The TigerGraph system also provides distributed system Sequential Consistency: every replica of the data performs the same operations in the same order. This is one of the strongest forms of consistency available, stronger than causal consistency, for example.
TigerGraph supports the Serializable isolation level, the strongest form of isolation. Internally, TigerGraph uses MVCC to implement the isolation. MVCC, or Multi-Version Concurrency Control, makes use of multiple snapshots of portions of the database state in order to support isolated concurrent operations. In principle, there can be one snapshot per read or write operation.
A read-only transaction R1 will not see any changes made by an uncommitted update transaction, whether that update transaction was submitted before or after R1 was submitted to the system.
Multiple same reads in a single transaction T1 will get the same results, even if there are update transactions which change vertex or edge attribute values read by T1 during T1’s duration.
Multiple reads in a single read-only transaction T1 will get the same results, even if there are update transactions which deleted/inserted vertices or edges read by T1 during T1’s duration.

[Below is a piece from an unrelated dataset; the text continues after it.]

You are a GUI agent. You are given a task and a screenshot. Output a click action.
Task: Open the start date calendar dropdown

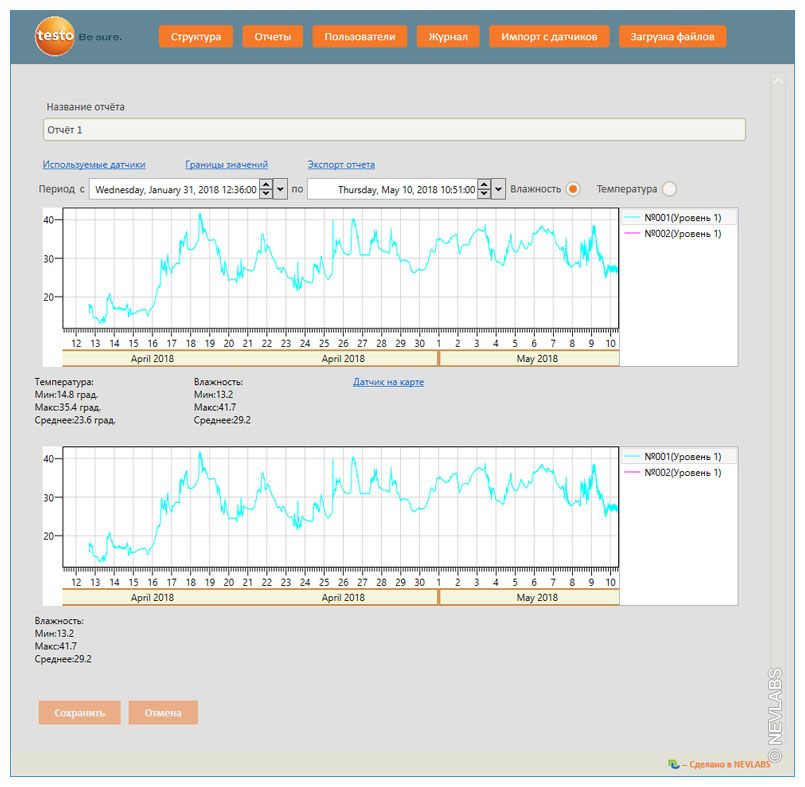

Committed transactions are written to disk (SSD or HDD). The TigerGraph platform implements write-ahead logging (WAL) to provide durability.
The TigerGraph platform uses Snapshot/MVCC (Multi-version Concurrency Control) to implement isolation of concurrent operations. At the high level, the platform can temporarily maintain multiple versions or snapshots of the graph data.
When a transaction T1 is submitted to the system, it will work on the last consistent snapshot of the graph which has:
all the changes made by transactions committed before T1 was submitted
no changes made by any transaction not yet committed when T1 was submitted
The version of the graph T1 is working on will not be changed by any transactions other than T1, even if they are committed before T1 is finished.
Let us examine a few transaction processing scenarios.
Scenario 1 Read - Write
A read-only transaction R1 is running. Before R1 finishes, an update transaction W2 comes in.
W2 might finish before R1 is finished, but R1 will not see the changes made by W2 before W2 is committed (no dirty reads). Even if W2 is committed before R1 is finished, if R1 reads the same part of the graph multiple times, it will not see the changes made by W2 (repeatable reads). There are no phantom reads either. This is because the graph version R1 is working on cannot be changed by any of the W2 transaction aforementioned.
Bottom line: If W2 starts when R1 is not yet committed, R1 will see results as though W2 did not exist.
Scenario 2 Write - Read
An update transaction W1 is running. Before W1 is committed, a read-only transaction R2 comes in.
R2 will not wait for W1 to finish and will be executed as if there is no W1. Later. even if W1 finishes and commits before R2 is finished, R2 will not see any changes made by W1. This is because the graph version R2 works on is 'fixed' at the time when R2 is submitted and will not include the changes to be made by W1.
Bottom line: If R2 starts when W1 is not yet committed, R2 will see results as though W1 did not exist.
Scenario 3 Write - Write
An update transaction W1 is running. Before W1 finishes, a new update request W2 comes in.
W2 will wait for W1 to finish before it is executed. When multiple update transactions come in, they will be executed sequentially by the system according to the time they are received by the system.